(AVAILABLE DATA Opens)
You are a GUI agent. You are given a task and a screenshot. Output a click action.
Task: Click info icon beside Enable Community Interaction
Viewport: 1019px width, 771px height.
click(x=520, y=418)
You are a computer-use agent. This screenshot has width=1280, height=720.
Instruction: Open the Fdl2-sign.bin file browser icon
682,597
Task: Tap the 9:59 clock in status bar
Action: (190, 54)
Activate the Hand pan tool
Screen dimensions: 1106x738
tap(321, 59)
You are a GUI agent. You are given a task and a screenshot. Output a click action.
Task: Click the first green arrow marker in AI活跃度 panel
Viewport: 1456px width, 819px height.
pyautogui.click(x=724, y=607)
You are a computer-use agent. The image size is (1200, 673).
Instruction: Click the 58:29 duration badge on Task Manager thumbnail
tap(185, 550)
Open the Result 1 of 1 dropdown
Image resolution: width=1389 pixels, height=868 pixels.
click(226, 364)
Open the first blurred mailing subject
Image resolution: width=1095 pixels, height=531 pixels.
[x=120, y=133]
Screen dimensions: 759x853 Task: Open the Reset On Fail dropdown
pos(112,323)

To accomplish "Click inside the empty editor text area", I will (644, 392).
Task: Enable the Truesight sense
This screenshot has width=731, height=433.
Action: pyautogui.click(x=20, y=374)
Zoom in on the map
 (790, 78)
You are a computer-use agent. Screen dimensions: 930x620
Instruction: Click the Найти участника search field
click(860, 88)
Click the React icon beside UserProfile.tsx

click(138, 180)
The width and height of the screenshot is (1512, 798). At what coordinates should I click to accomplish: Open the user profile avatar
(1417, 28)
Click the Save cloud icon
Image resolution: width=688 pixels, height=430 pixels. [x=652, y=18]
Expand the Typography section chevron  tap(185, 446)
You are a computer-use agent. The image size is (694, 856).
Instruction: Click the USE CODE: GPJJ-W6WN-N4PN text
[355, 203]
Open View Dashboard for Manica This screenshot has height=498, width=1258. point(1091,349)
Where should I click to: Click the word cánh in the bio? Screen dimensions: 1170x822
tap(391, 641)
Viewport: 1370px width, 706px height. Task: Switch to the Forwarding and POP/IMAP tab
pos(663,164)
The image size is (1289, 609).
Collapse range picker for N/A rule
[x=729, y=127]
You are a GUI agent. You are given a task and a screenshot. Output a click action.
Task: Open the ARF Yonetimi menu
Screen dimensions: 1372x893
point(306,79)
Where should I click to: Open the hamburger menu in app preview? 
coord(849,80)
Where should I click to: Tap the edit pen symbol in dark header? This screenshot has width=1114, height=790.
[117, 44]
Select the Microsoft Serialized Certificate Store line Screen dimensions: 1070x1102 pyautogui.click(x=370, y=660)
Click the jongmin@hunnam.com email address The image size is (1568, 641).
(AVAILABLE DATA Closes)
### WORK ITEM
Please reproduce, exactly as they appear above, the lines from the line containing "Task: Click the" up to and including the line containing "Open the Result 1 of 1 dropdown".

### ANSWER BELOW
Task: Click the first green arrow marker in AI活跃度 panel
Viewport: 1456px width, 819px height.
pyautogui.click(x=724, y=607)
You are a computer-use agent. The image size is (1200, 673).
Instruction: Click the 58:29 duration badge on Task Manager thumbnail
tap(185, 550)
Open the Result 1 of 1 dropdown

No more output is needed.